Agentic workflows are rapidly becoming the next major shift in software engineering: systems that can plan, act, verify, learn, and repeat—turning “prompting” into production-grade automation. In this talk, I’ll share a practical framework for how developers can adopt agentic workflows responsibly, and why they unlock a new level of leverage for building and operating complex systems.
I’ll ground the discussion in the realities of Linux and open source: massive dependency graphs, constant upstream change, and a security landscape where “patch faster” is not optional. Agents shine when the work is repetitive, evidence-driven, and verification-heavy—drafting changes, running tests, validating policy, and producing auditable artifacts that explain what changed and why it’s safe.
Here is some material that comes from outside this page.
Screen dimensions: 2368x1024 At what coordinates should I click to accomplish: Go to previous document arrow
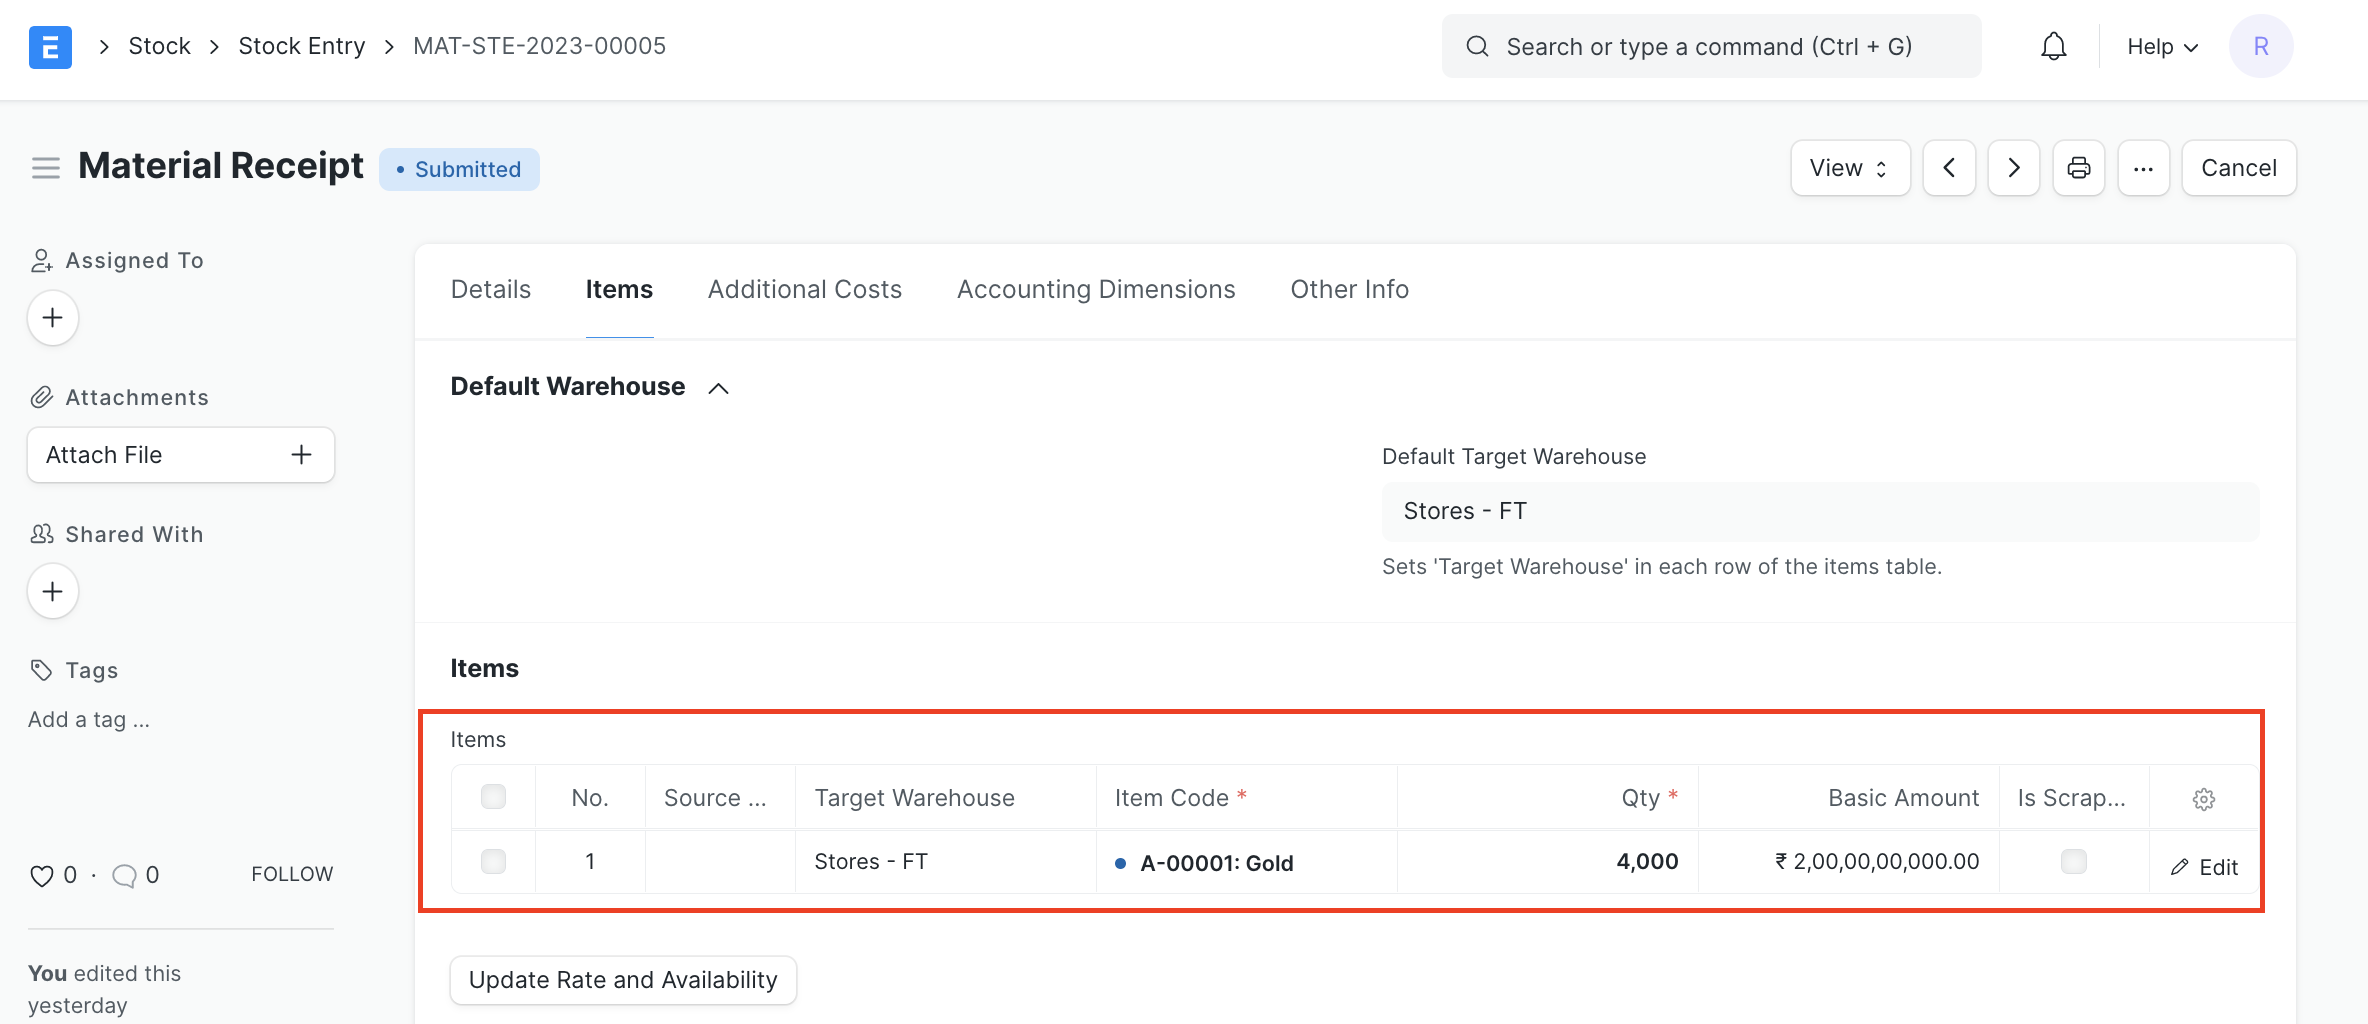point(1948,168)
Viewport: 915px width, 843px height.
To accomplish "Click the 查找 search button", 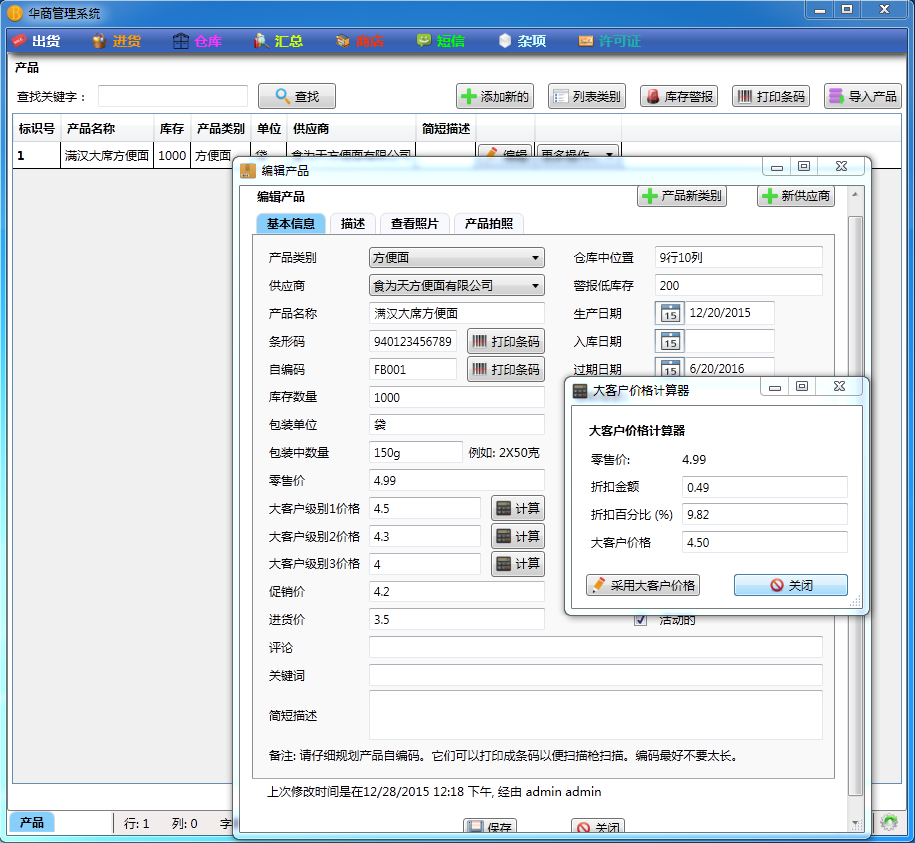I will coord(296,96).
From there, we’ll connect agentic workflows to the future of Linux distributions. A world-class distro isn’t just a pile of packages; it’s a factory that continuously produces secure, compatible, and traceable outputs. Using Chainguard OS as an example of the design goals, I’ll explain how agentic build–scan–attest–validate loops can raise quality and security together while increasing delivery velocity.
A key insight is compounding improvement. As workflows accumulate telemetry and guardrails, they get more reliable; and as underlying models improve, the same pipelines can “jump a level” without rewriting everything. Done right, this creates a flywheel where each run strengthens the system: faster remediation, fewer regressions, and shrinking exposure windows.
Attendees will leave with concrete patterns: where to start, what to automate first, how to keep humans accountable, and how to measure success (cycle time, toil, incidents, patch speed). The goal is simple: help the Linux community build software systems that get better over time—secure by default, and fast by design today.